Personal computing was barely in its infancy (the MITS Altair had been introduced a year earlier) at the time, and companies like Control Data Corp. and IBM dominated the high end. The Cray-1 was one of those legendary machines that helped define the term “supercomputer” in the public imagination. Its iconic C-shape structure housed a fire-breathing machine running at 80 MHz – something desktops wouldn’t reach until almost two decades later. The Cray had speed. It had style.
Now let’s fast-forward 33 years, to the morning in early 2009 when I woke up and just decided I wanted to own one.
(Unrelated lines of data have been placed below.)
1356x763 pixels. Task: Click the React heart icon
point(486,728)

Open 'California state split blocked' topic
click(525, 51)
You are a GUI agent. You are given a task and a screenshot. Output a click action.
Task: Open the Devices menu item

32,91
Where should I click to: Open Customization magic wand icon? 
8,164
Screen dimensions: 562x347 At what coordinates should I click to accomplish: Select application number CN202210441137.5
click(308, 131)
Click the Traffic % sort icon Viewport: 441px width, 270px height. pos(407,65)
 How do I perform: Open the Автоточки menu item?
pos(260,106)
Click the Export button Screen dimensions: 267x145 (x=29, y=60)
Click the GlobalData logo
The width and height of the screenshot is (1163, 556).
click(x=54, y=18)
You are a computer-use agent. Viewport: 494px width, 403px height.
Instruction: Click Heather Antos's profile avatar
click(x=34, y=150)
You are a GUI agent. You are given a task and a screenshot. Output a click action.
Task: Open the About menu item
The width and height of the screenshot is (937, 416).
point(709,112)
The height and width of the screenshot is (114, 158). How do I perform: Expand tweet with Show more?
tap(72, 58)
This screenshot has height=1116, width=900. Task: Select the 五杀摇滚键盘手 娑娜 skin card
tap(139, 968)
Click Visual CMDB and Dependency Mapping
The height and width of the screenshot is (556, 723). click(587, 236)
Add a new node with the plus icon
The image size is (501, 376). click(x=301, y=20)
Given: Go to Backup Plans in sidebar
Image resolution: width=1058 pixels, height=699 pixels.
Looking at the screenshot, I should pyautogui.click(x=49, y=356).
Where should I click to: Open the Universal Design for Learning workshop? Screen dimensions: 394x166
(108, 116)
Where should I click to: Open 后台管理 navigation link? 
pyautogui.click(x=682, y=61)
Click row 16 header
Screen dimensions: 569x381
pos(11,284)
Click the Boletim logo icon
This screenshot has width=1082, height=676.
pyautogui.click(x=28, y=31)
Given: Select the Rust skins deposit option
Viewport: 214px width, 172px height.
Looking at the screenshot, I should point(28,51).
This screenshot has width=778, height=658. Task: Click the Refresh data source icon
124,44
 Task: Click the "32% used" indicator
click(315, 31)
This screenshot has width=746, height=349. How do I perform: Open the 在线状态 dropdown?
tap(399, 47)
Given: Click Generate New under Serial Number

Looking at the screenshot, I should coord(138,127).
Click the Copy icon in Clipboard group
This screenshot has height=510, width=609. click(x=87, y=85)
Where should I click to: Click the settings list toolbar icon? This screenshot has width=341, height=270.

I first got into FPGA-based retro-computing, something I lovingly refer to as “computational necromancy,” shortly after graduating from the University of Southern California with a BSEE in December 2007. As a newly minted electrical engineer and all-around fan of arcane computer architectures, I saw this pursuit as the perfect excuse to improve my Verilog skills. Starting with a Digilent Spartan-3E 1200 board that I bought myself as a graduation present, my first machine was another abandoned relic of the 1980s, the NonVon-1. This was one of the first “massively parallel” machines, similar to the more successful Connection Machine series of the same vintage, although geared more toward databases. It was a wonderfully odd machine, composed of a binary tree of 8-bit processors (with 1-bit ALUs).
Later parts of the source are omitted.